The prevalence of nitrogen oxide production in a high-temperature environment is the reason nitrogen oxides are more common in the emissions of today’s gasoline-powered engines than those of the past. One of the major factors in fuel economy is thermal efficiency, the amount of energy that goes into an engine in relation to the amount of energy that becomes work. 

Thermal Efficiency and Nitrogen Oxide Production

Thermal efficiency is a measure of the difference between the energy that goes into an engine in relation to the amount of energy that an engine produces to propel a vehicle down the road. The greater the temperature difference between the intake stroke temperature of an engine and the combustion stroke, the greater the thermal efficiency. In other words, mechanical engineers want the combustion stroke of an engine to be as hot as possible. The problem is, the hotter the combustion stroke, the more nitrogen oxides produced. 

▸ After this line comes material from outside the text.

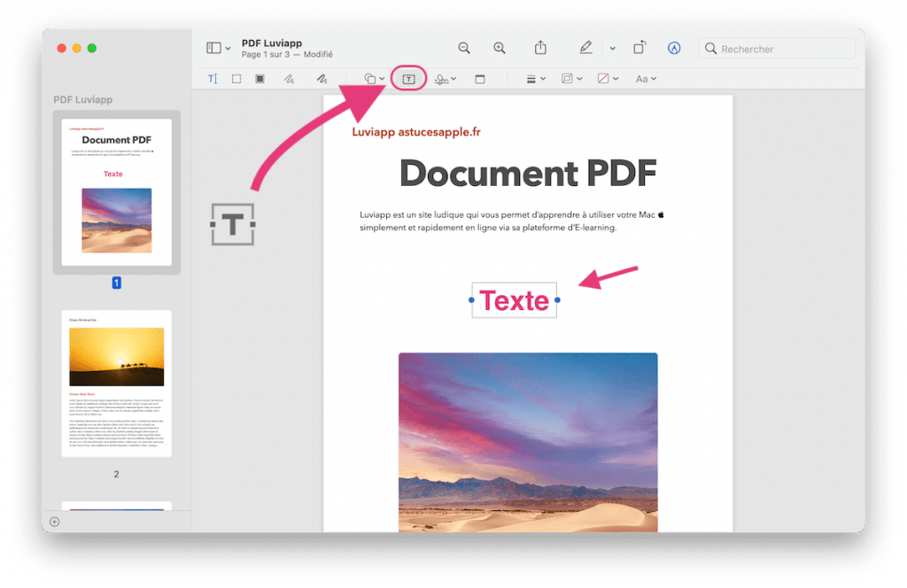Zoom out using the magnifier icon
Image resolution: width=907 pixels, height=588 pixels.
click(x=464, y=48)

“Action taken to reduce fuel consumption has, unfortunately, often led to a rise in nitrogen oxide concentrations in exhaust emissions because a more efficient combustion process generates higher temperatures. These high temperatures, in turn, mean higher nitrogen oxide emission.” 

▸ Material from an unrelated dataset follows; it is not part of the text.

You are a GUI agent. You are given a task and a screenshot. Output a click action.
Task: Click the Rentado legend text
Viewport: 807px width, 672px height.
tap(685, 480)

But nitrogen oxides are not the only negative component of today’s diesel engine emissions. Of course, diesel engine emissions will produce water and carbon dioxide. That is a given. But, the production of particulate matter is not a consequence of diesel combustion. Particulate matter is a consequence of diesel not combusting.

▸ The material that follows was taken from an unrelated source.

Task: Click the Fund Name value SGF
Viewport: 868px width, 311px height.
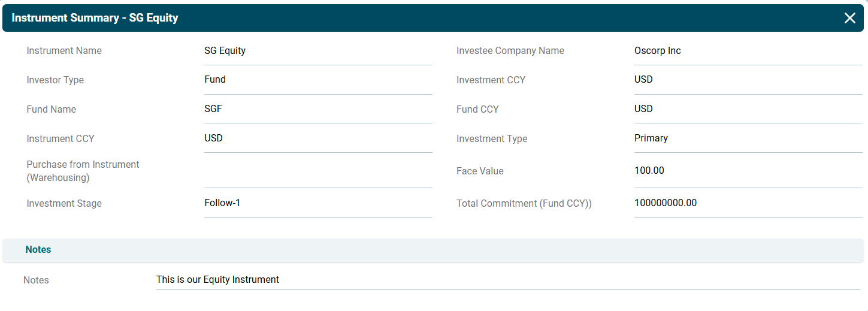Action: pos(214,109)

Other Biggest Negative of Diesel Engine Combustion: Particulate Matter

Particulate matter is one of the most preventable emissions diesel engines produce. However, though today’s engines produce far less particulate matter than those of the past, it is still an issue. Particulate matter is nothing more than partially burned or unburned hydrocarbons. When produced by gasoline engines, particulate matter is called “hydrocarbon emissions.”

Contrary to what one might think, no combustion engine burns all the fuel fed into it. Ever. There is always a portion of the fuel that goes from the fuel tank, through the engine, and out the exhaust without combusting. The black smoke once produced by diesel engines was little more than vaporized diesel. Soot is nothing more than partially burned, vaporized hydrocarbons. 

Again, today’s diesel engines produce far less particulate matter than the diesel engines of the past. In fact, there is now evidence suggesting that gasoline engines actually produce up to 100 times more particulate matter than diesel engines produce. 

“A study by researchers at the Materials, Science, and Technology Laboratory in Switzerland claims that particulate emissions from gasoline engines can be far greater than those from diesel engines. The laboratory studied the emissions of 7 gas engine vehicles equipped with direct-fuel-injection systems. The research found that they emit from 10 to 100 times more particulates than modern diesel engines. In fact, they have higher particulate emissions than older diesel without particulate filters.”

So, while particulate matter is major concern scientists and environmentalists have for diesel engines, gasoline engines are becoming far more concerning.

Pros of Diesel Engines

There are a large number of advantages to diesel engines. However, the two biggest advantages of diesel emissions are emissions and fuel economy. Diesel engines produce less carbon dioxide than gasoline and biofuel engines. And, diesel engines produce a smaller number of different types of emissions. 

Emissions from Diesel Engine in Relation to Gasoline Engines

Diesel engines produce almost no carbon monoxide. Carbon monoxide is one of the most dangerous emissions to human health associated with fossil fuel. Additionally, diesel has a very high compression resistance. Gasoline, on the other hand, does not. Gasoline will auto-ignite under relatively low pressure. As a result, gasoline manufacturers increase the octane rating of gasoline. 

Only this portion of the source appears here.